Exercise instructions:
1. In the passage on Broadway musical stars, when did the musical begin to grow more self-serious?
2. Drawing only on the passage on Broadway musical stars, explain why a new Ethel Merman or Bert Lahr would have trouble finding a suitable show today.
3. Continue the passage on Broadway musical stars from the point where it ends.

Supplied text:
But to what end, one sadly wonders, other than a fleeting flash of cyberglory? It's hard to imagine that tomorrow's Broadway will provide anything in the way of showcases for such paragons. Were a new Ethel Merman or Al Jolson or Jimmy Durante or Bert Lahr to emerge, few if any new vehicles could be found to suit those talents. Beginning in the 1970s the musical began to get more self-serious, offering fewer opportunities for showcasing multifaceted musical comedy performers like Tommy Tune and Angela Lansbury. (Mr. Tune, originally a performer, mostly worked behind the scenes as a choreographer and director.)
Like Mr. Lane, today's emerging stars in the old mold would probably be smothered inside a megamusical based on a movie based on a TV series based on a series of cartoons, or perhaps something less felicitous. Like a Steely Dan jukebox musical? Broadway used to build shows around talents like Mr. Lane's or Patti LuPone's or Kristin Chenoweth's; now such performers can only hope to fit into presold packages compiled from pop culture detritus.

Record list:

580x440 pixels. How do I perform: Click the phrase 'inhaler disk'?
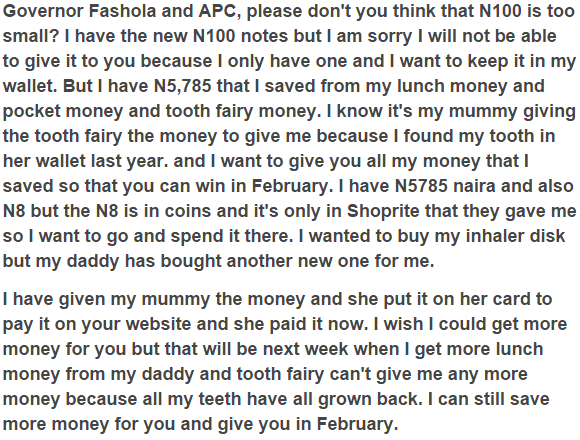coord(515,236)
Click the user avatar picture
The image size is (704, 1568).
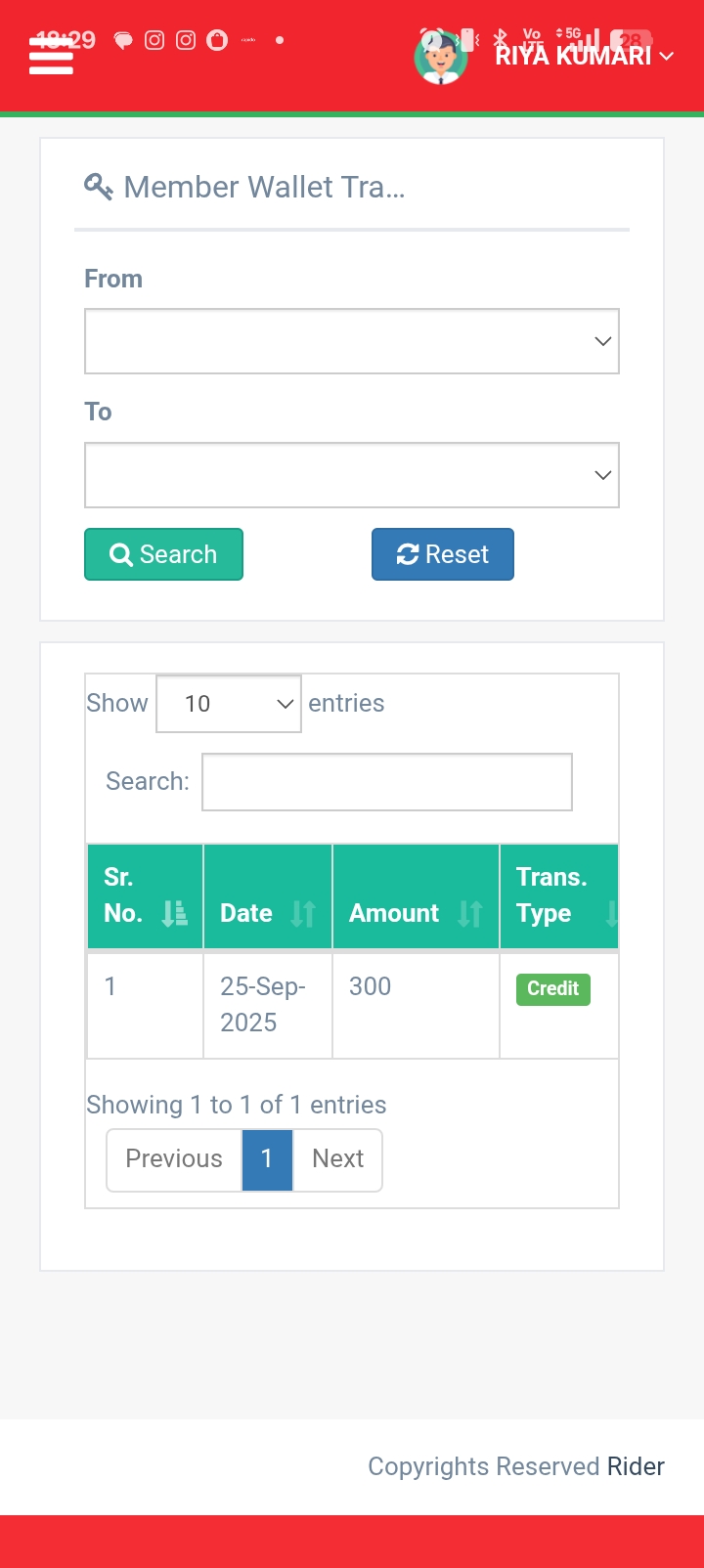coord(440,58)
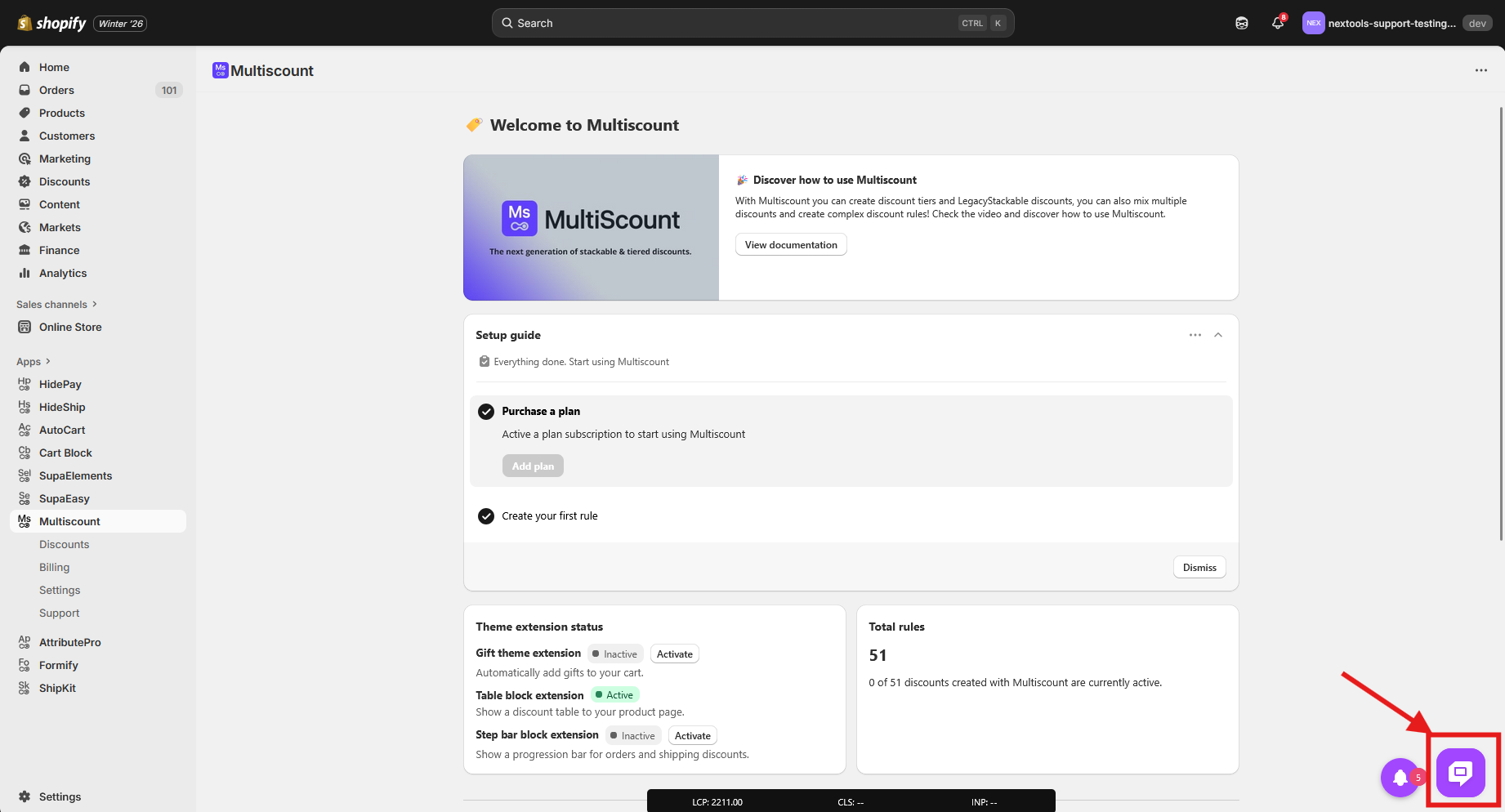Dismiss the setup guide
Viewport: 1505px width, 812px height.
(x=1199, y=568)

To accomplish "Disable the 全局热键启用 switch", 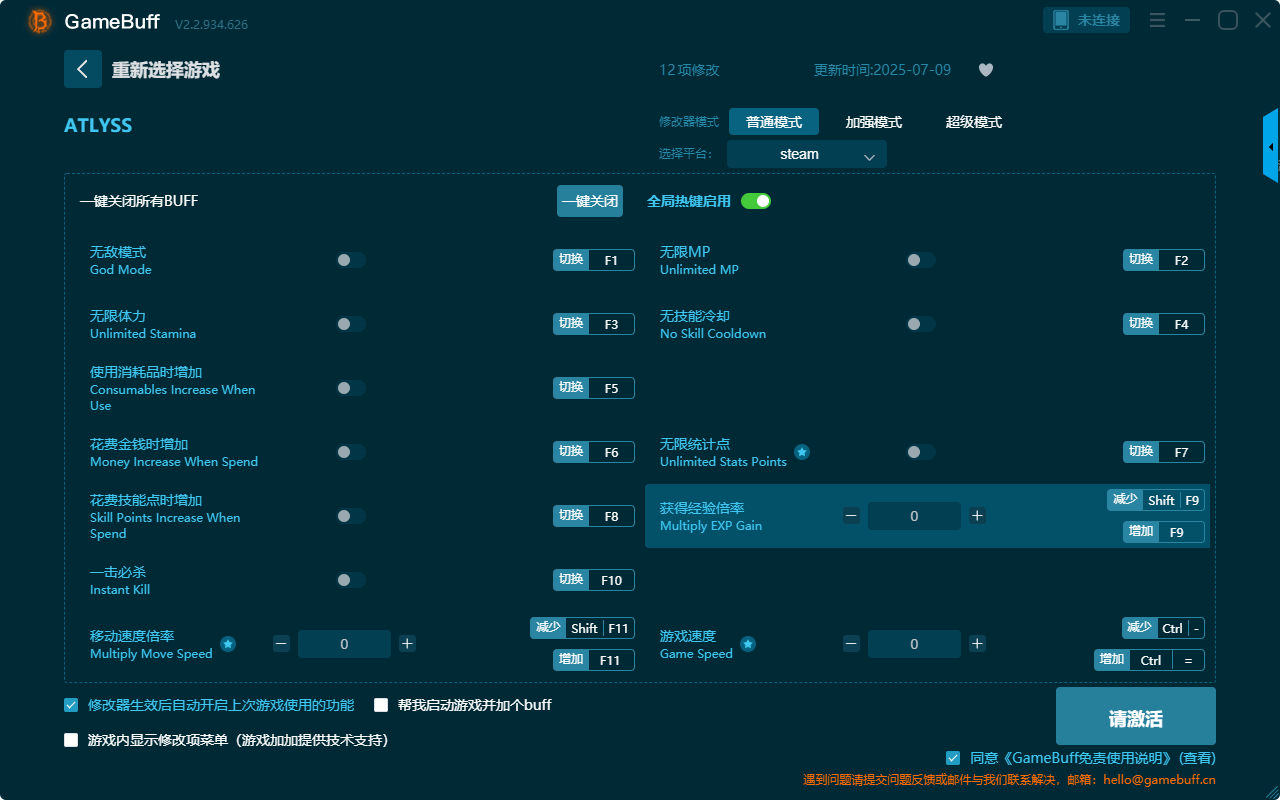I will 756,201.
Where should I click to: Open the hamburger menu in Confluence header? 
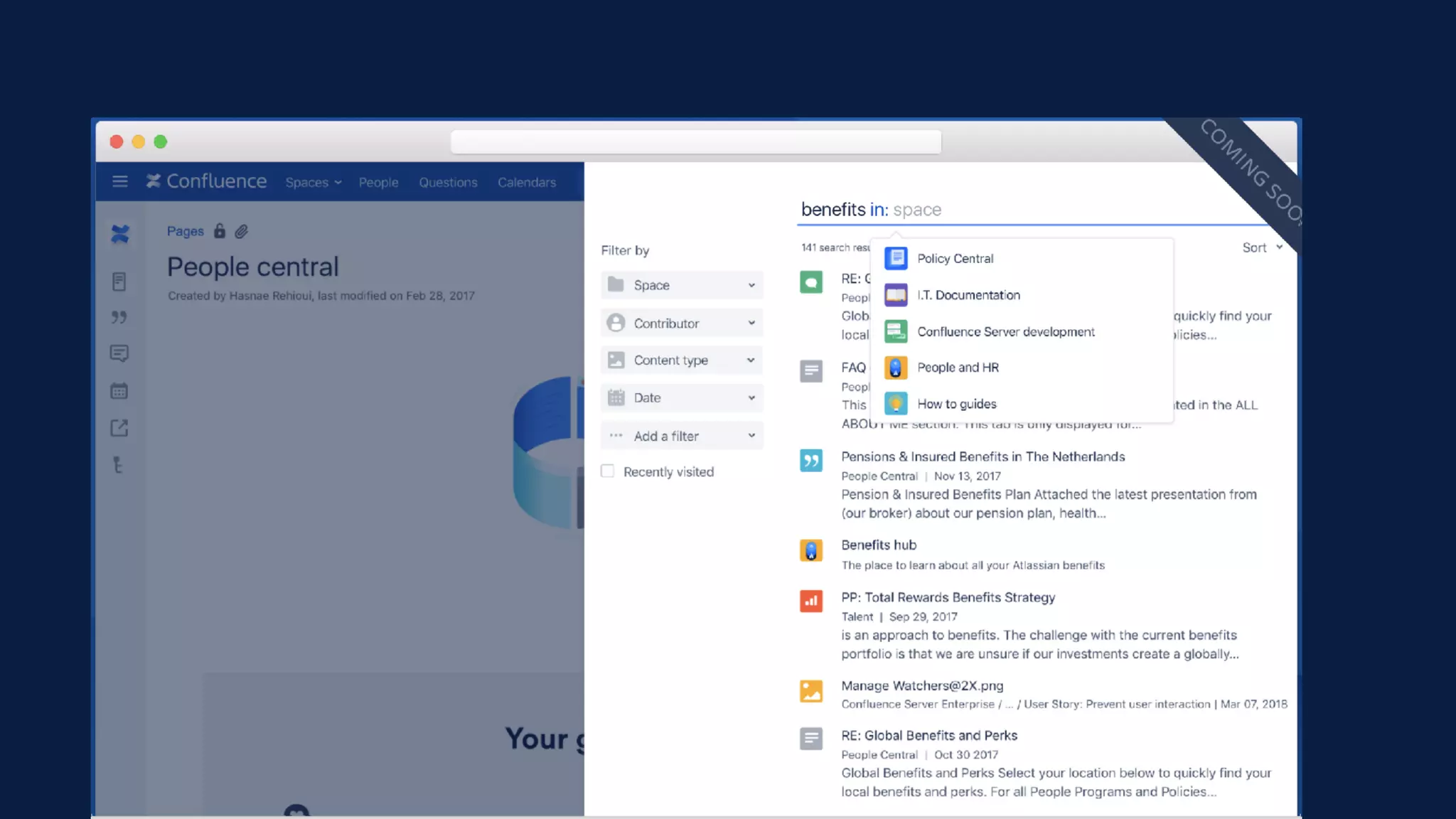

Answers to the tasks:
1. It began in the 1970s.

2. Beginning in the 1970s, the musical grew more self-serious and offered fewer chances to showcase multifaceted musical comedy performers. Broadway once built shows around such talents, but now those performers can only hope to fit into presold packages compiled from pop culture detritus.

3.
Not theater, but the only Nathan Lane "Birdcage" YTs I could find were all from the movie. I think Isherwood was right:
Watch the turgid movie version of "The Producers," by the way, and you get a sense of why Mr. Lane never quite broke through to film fame, despite a few leading roles along the way, most notably in "The Birdcage," the grisly American remake of the grisly "La Cage aux Folles." Humor that works onstage does not always translate to film. Jokes that crackle in the theater often end up galumphing in the movies, where the life-giving connection between audience and performer is severed by a wall of celluloid.
No, Nathan Lane, like all great stage performers, is best savored live. You have to be in the room with him - even a very big room, like the Broadway palaces he now mostly plays - to feel the tickle of his genius.